Who was Igor Kirillov?

Lt Gen Kirillov had been the head of Russia’s nuclear protection forces since 2017 – a branch of the Russian army that included radiological, chemical and biological weapons.

The 54-year-old was born on 13 July 1970 in Kostroma.

He went on to attend Kostroma Higher Military Command School of Chemical Defence, graduating in 2007.

During his time there, between 1991 and 1995, he served as a platoon commander in the Western Group of Forces in Germany and the Moscow Military District.

Igor Kirillov

After graduating, he occupied various posts in Russia’s nuclear, biological and chemical defence forces, eventually becoming chief in 2017.

He was married and had two sons.

Link to nuclear weapons

The high-ranking Russian general led Russia’s Nuclear, Biological and Chemical Protection Troops.

According to the Russian defence ministry website, the force’s main tasks involve identifying hazards and protecting units from contamination.

Another listed task of the group is “causing loss to the enemy by using flame-incendiary means”.

The scene of the explosion in Moscow.
Pic: Reuters/Maxim Shemetov
Image:
The scene of the explosion in Moscow.
Pic: Reuters/Maxim Shemetov

Throughout his military career, Lt Gen Kirillov was known for helping to develop the TOS-2 Tosochka heavy flamethrower system.

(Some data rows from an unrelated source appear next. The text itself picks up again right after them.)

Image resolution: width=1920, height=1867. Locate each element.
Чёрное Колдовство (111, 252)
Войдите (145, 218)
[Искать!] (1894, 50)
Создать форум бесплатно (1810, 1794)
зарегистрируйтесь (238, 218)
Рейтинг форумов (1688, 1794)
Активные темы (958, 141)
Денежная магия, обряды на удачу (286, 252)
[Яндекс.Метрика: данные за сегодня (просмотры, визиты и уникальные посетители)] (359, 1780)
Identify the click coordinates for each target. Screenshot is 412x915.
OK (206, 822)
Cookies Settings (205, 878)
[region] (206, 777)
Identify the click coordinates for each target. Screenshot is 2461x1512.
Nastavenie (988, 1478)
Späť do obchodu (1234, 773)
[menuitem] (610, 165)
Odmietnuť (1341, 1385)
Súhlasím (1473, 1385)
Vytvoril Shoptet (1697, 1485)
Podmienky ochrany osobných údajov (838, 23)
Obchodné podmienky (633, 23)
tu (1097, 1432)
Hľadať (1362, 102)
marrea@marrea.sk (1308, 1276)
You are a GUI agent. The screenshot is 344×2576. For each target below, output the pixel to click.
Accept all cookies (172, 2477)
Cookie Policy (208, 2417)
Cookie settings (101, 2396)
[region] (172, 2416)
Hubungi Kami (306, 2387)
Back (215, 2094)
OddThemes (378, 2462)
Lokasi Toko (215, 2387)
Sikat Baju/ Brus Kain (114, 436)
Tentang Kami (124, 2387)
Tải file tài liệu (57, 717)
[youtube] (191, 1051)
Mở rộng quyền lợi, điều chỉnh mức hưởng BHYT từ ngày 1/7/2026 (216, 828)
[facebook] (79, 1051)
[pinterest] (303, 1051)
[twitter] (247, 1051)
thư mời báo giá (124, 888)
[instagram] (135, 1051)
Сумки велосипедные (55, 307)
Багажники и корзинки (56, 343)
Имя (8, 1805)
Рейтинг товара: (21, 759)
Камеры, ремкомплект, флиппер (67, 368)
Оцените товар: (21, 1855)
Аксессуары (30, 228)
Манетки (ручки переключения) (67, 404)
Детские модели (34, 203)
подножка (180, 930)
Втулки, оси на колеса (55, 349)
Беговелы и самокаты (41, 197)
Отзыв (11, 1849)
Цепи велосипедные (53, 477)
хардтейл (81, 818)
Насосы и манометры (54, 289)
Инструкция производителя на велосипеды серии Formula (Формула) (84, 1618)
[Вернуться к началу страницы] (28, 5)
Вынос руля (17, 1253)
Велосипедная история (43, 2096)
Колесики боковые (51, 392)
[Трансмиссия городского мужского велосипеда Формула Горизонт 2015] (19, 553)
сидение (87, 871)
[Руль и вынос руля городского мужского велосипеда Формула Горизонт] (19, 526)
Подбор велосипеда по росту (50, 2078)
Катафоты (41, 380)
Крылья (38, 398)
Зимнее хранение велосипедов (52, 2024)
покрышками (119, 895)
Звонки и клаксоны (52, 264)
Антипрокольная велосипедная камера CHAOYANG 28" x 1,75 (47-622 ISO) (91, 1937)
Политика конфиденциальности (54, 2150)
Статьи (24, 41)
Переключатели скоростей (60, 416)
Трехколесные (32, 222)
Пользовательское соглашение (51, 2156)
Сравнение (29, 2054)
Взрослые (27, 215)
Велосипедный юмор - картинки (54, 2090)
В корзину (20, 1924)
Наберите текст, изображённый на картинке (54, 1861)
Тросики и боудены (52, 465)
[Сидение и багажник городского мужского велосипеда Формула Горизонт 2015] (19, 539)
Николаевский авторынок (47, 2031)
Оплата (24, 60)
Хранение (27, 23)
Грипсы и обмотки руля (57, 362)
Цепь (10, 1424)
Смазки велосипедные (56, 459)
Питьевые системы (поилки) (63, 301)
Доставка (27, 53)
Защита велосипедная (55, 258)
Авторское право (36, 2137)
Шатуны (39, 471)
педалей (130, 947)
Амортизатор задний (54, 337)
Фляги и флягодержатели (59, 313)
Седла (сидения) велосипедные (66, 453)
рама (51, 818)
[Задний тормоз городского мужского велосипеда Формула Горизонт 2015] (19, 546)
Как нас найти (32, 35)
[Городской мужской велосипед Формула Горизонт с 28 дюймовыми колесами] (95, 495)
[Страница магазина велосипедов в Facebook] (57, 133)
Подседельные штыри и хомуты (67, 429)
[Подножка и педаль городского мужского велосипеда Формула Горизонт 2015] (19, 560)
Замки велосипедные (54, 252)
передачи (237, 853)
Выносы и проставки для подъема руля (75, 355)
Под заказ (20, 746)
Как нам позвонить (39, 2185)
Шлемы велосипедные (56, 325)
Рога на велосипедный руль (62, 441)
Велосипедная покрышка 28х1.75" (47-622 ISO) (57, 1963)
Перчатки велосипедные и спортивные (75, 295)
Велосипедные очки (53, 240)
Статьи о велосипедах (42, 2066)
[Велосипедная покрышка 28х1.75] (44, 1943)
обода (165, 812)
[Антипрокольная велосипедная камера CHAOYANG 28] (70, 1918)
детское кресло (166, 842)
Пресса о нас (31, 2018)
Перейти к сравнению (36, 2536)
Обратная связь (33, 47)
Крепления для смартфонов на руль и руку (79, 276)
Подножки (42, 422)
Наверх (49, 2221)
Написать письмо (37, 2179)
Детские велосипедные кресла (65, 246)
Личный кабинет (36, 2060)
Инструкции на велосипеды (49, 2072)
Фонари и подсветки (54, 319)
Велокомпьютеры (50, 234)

Although not a nuclear weapon, the TOS-2 is designed to destroy buildings, bunkers, and field fortifications as well as light-armoured vehicles and motor vehicles of the enemy, according to the Russian defence ministry.

Why was he a target?

Ukraine’s intelligence service said Lt Gen Kirillov was responsible for “the massive use of banned chemical weapons” against the Ukrainian military.

According to the SBU there have been more than 4,800 uses of chemical weapons on the battlefield since February 2022, particularly K-1 combat grenades, “by order of Kirillov”.

The scooter that exploded, killing the Russian general
Image:
The scooter that exploded, killing the Russian general

In May, the US State Department said it had recorded the use of chloropicrin – a chemical weapon first used in the First World War – against Ukrainian troops.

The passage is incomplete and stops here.